Standard statistical parameters such as Fisher’s criterion (F), correlation coefficient (r), estimate and residual standard error, p-value, and t-value were used for model validation. According to statistical parameters, it can be seen from Table 1, Table 2, Table 3, Table 4, Table 5 and Table 6 that we have a moderate, high, and very high positive correlation with the model. The best correlation and fit to the data is with NO-NO_X pollutants (r = 0.9809), which had a high F-value and low p-values and standard errors. The correlation between CO and NO pollutants was strong (r = 0.8515), which can be seen by statistical parameters and a graph. The very high correlation was in the case of PM2.5-PM10 (r = 0.7895) and NO₂-NO_X (r = 0.7558), as were the high F-value and low p-value and standard errors. CO-NO₂ air pollution showed a moderate correlation with the model (r = 0.6305). The weakest interdependence was shown by SO₂-NO₂ pollutants (r = 0.4468), who had the lowest F-value and the greatest dispersion of data.

A good correlation between NO₂, NO, and NO_X (r~0.68 to 0.98) can be explained by the chemical similarity of the compounds and the chemical pathway of their formation [49].

N₂ + O₂ → 2NO,

(1)

NO + O → NO₂,

(2)

NO + O₃ → NO₂ + O₂,

(3)

According to the correlation heat map (Figure 8), there is a weak correlation (r < 0.5) between chemically different oxides of carbon, sulphur, and nitrogen. The specific case is CO, which establishes a high and medium correlation with all air pollutants, except with SO₂ (r = 0.3349).

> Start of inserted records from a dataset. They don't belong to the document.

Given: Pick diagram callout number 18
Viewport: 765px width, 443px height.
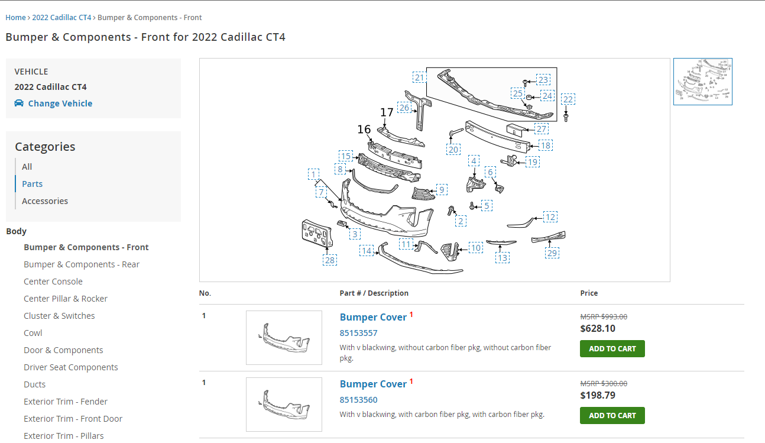Looking at the screenshot, I should [545, 145].
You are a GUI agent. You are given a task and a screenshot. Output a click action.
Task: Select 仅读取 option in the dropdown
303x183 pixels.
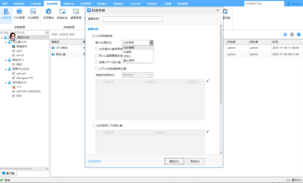(x=127, y=52)
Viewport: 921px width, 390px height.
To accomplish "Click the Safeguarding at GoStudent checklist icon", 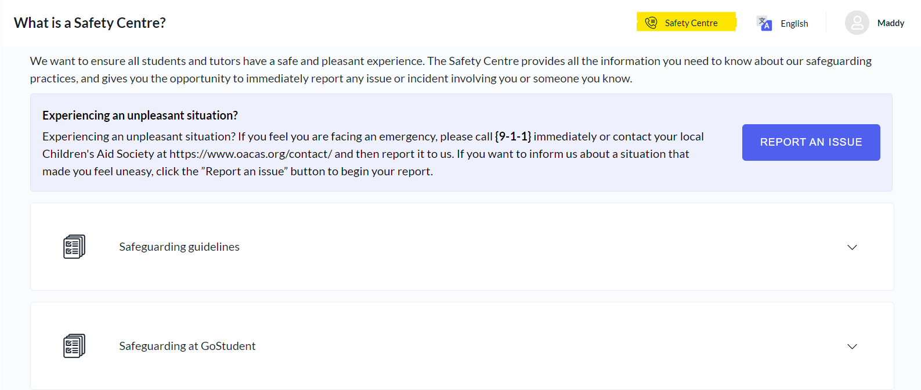I will click(74, 346).
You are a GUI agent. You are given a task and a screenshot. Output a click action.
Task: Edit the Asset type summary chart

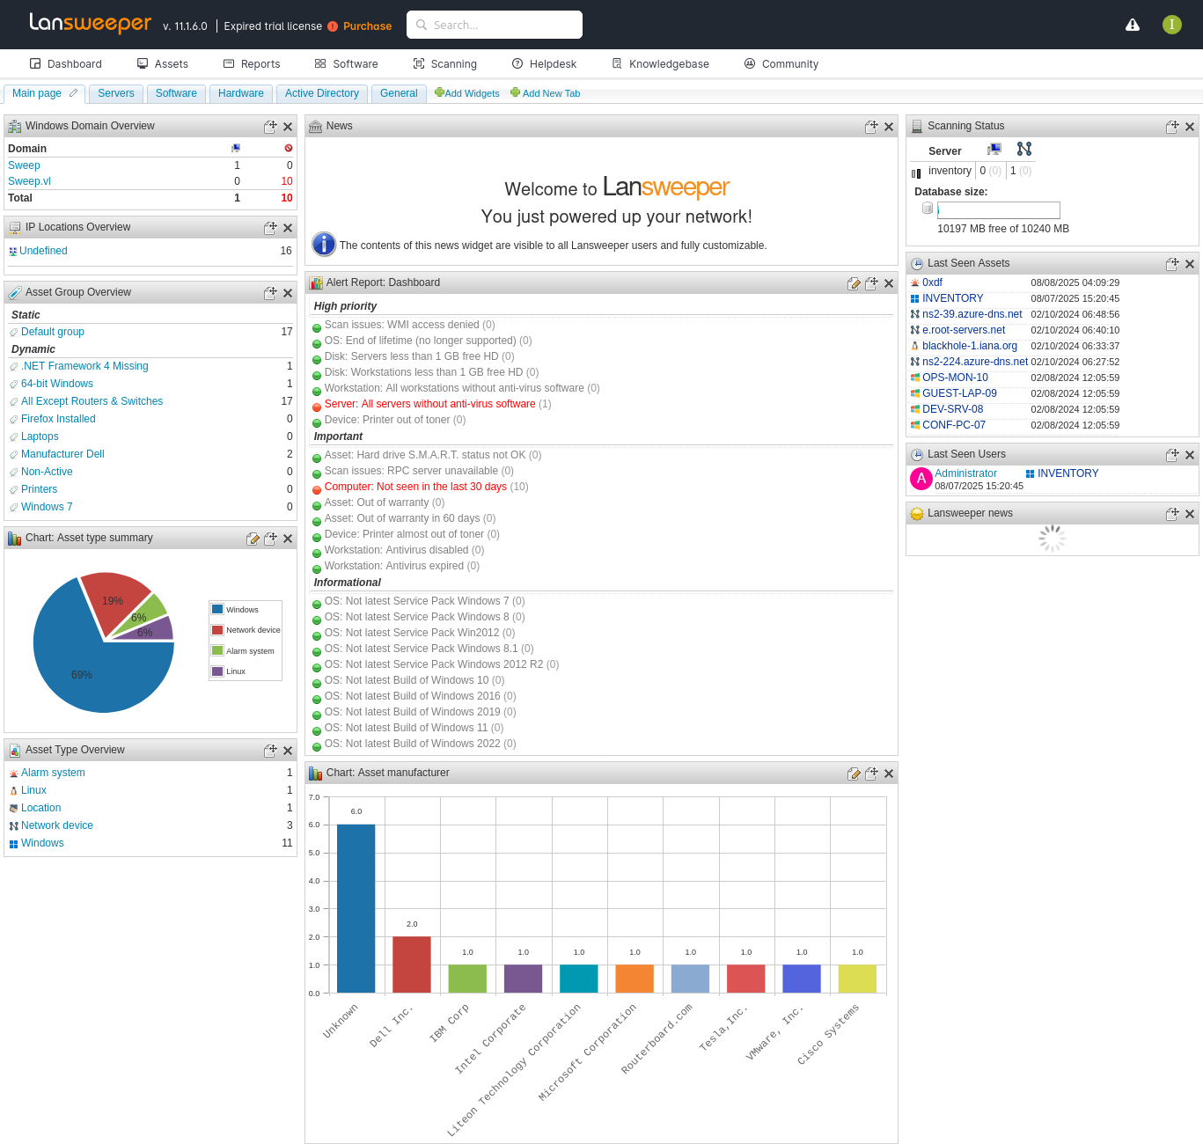tap(253, 539)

Table 7 shows the summarized and categorized results of predicting air pollutant values for SO₂, PM10, PM2.5, CO, and NO₂. Part of the data that is the source for Table 7 was previously presented in Figure 8. The categorization of program execution results (prediction data), which is presented in Table 7, has been performed according to air pollutant concentration indexes as excellent, good, acceptable, polluted, much polluted, and colored according to criteria defined by the Environmental Protection Agency of the Ministry of Environmental Protection, Republic of Serbia [48], which are aligned with the normative defined in the European Union. These values are, of course, different for each pollutant.

According to the results presented in Table 7, it could be concluded that the great majority of predicted values could be categorized as excellent or acceptable.

5. Conclusions

This paper contributes to the R program that enables data transformation, linear regression, mathematical model fitting, and the processing of prediction functions. This program also enables the graphical presentation of results in the form of diagrams that illustrate the correlation between pollutants. This research also contributes to the evaluation of linear regression functions for their accuracy. It has been shown that the resulting functions enable predictions with high precision; the predicted values correlate very well with the obtained data. The developed R program was created with R language statements without using specific R packages. Therefore, it could be used or easily adapted to diverse application domains. The second contribution is related to the results of data correlation with all types of air pollutants, which are included in most frequent air quality monitoring systems. It has been shown that certain air pollutant pairs of data have a high level of correlation since their linear regression function has a high level of fitting. The limitations of this work are related to several aspects. The R program was not presented entirely in this paper (because of the program’s length), but it is available at the public repository GitHub, and only the most important lines of R code are presented and explained. The second limitation is related to the sample characteristics: one city, two years, and only a winter period of three months in both years; not all atmospheric parameters were included (e.g., data from monitoring stations in this sample do not provide wind-related data). Future work could be related to the utilization of the created R program to make predictions based on a wider set of parameters, larger data sets taken over longer periods of time, a diversity of monitoring locations, adaptation to other application domains, and improving the program to use other statistical methods supported by the R language, with a special emphasis on supporting further chemical analysis of complex interactions and processes with gasses in the atmosphere.

Author Contributions

Conceptualization, Z.K. and L.K.; methodology, Z.K. and L.K.; software, Z.K.; validation, Z.K., S.F. and L.K.; formal analysis, Z.K. and S.F.; investigation, Z.K. and L.K.; resources, Z.K. and L.K.; data curation, Z.K. and S.F.; writing—original draft preparation, Z.K., S.F. and L.K.; writing—review and editing, Z.K., L.K. and S.F.; visualization, Z.K.; supervision, Z.K. All authors have read and agreed to the published version of the manuscript.

Funding

This research received no external funding.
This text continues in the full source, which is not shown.